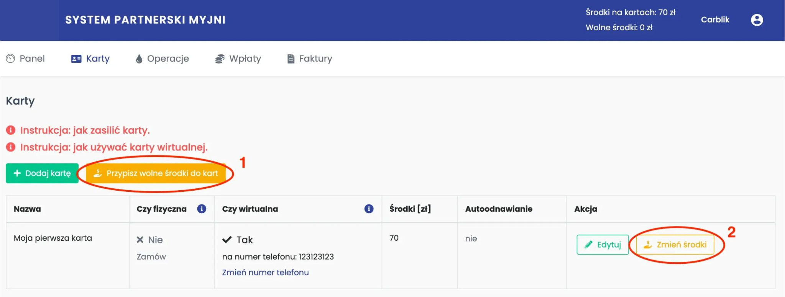This screenshot has width=785, height=297.
Task: Click the document icon for Faktury
Action: [x=291, y=59]
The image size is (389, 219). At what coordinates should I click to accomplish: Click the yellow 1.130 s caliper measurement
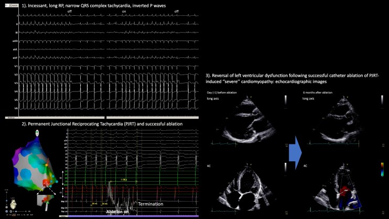click(x=124, y=180)
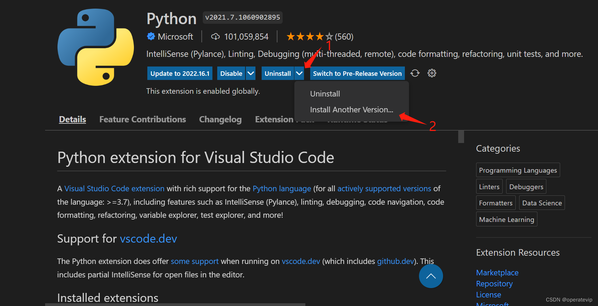Click the verified publisher badge next to Microsoft
598x306 pixels.
(151, 37)
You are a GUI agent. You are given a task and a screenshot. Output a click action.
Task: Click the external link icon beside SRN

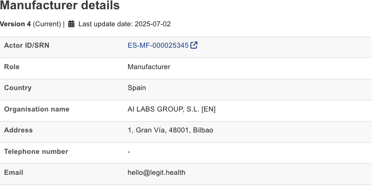point(194,45)
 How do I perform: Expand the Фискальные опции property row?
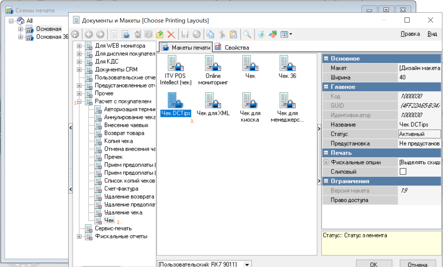[x=326, y=162]
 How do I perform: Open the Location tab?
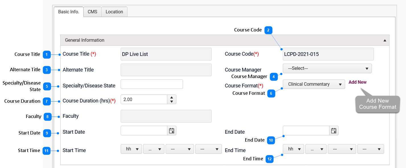tap(114, 12)
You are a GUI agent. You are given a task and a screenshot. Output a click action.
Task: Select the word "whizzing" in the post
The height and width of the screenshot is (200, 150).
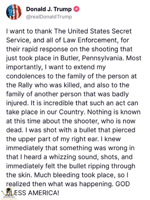62,157
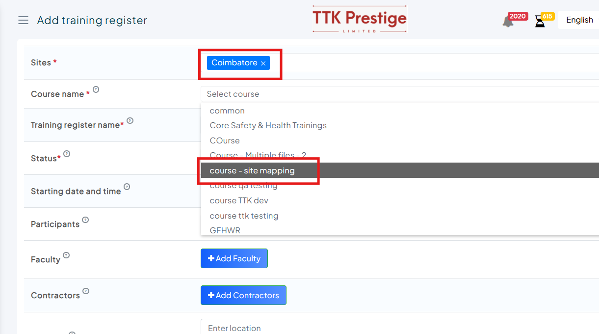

----------------------------------------

_Description of the task:_
Could you transcribe exactly the lines running from the one with "Task: Click the external link icon beside SRN" to the final line of the material above, both included, with no pictures?

_Output:_
Task: Click the external link icon beside SRN

point(194,45)
 How do I perform: Expand the Фискальные опции property row?
[x=326, y=162]
 How do I perform: Open the Location tab?
tap(114, 12)
You are a GUI agent. You are given a task and a screenshot. Output a click action.
Task: Select the word "whizzing" in the post
The height and width of the screenshot is (200, 150).
62,157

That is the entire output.